La principale décision que ce groupe doit prendre est simple : doit-il diriger ses efforts uniquement à éviter le défaut (y compris par un soutien budgétaire illimité), ou doit-il aussi se préparer à un défaut de l’un de ses états membre de façon à en atténuer les conséquences, le cas échéant ?

La première solution implique nécessairement des mesures élaborées conçues pour donner ‘plus de la même chose’ comme par exemple un renforcement du Pacte de Croissance et de Stabilité, en provisionnant pour la surveillance de la politique économique et la coopération. Mais cette approche ne répond pas à la question fondamentale : que se passerait-il si ce cadre ne fonctionne pas ? Aussi longtemps que les dirigeants de l’UE ne répondront pas à cette question, les marchés financiers continueront à avoir des doutes sur la stabilité de l’euro à long terme.

La stabilisation de la zone euro en terme économique et politique ne peut se faire sans une structure de résolution de crise solide et sans une réelle capacité à gérer un défaut souverain d’un état membre. L’idée selon laquelle les états membres ne peuvent être autorisés à faire défaut implique logiquement qu’une union politique, ou tout au moins budgétaire, doit soutenir l’euro.
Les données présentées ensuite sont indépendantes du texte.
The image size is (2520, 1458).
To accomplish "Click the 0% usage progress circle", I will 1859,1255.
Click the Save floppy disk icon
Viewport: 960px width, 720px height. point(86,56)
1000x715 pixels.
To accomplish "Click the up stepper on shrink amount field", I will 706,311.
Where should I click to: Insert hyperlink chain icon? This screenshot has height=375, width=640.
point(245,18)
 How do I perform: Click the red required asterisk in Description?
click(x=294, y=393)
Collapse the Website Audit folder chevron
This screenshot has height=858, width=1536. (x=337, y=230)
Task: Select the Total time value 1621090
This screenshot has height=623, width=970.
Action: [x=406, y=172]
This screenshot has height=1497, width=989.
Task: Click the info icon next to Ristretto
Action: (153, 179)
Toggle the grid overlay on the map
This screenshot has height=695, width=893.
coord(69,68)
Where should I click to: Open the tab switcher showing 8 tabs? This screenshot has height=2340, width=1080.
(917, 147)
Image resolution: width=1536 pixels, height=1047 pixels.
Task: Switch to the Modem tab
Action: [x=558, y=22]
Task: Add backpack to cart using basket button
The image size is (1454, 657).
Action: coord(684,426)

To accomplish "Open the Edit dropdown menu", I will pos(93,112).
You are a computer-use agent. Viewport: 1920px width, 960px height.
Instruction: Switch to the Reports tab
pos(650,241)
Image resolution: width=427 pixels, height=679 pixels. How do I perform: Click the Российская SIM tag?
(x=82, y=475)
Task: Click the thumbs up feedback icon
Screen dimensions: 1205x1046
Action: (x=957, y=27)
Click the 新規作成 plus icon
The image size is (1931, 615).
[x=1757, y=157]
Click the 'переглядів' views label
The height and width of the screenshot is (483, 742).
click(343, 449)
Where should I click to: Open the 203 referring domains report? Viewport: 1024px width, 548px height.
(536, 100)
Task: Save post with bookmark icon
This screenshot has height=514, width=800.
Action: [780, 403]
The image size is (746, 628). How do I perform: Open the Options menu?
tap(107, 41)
C’est le choix devant lequel se trouvent les dirigeants européens : un pas radical vers l’intégration politique ou des politiques, ou un cadre clair pour gérer les conséquences de l’incapacité d’un état membre à respecter les règles fondamentales de l’union monétaire. Même pour tout l’or du monde, les dirigeants européens ne pourront pas esquiver cette question.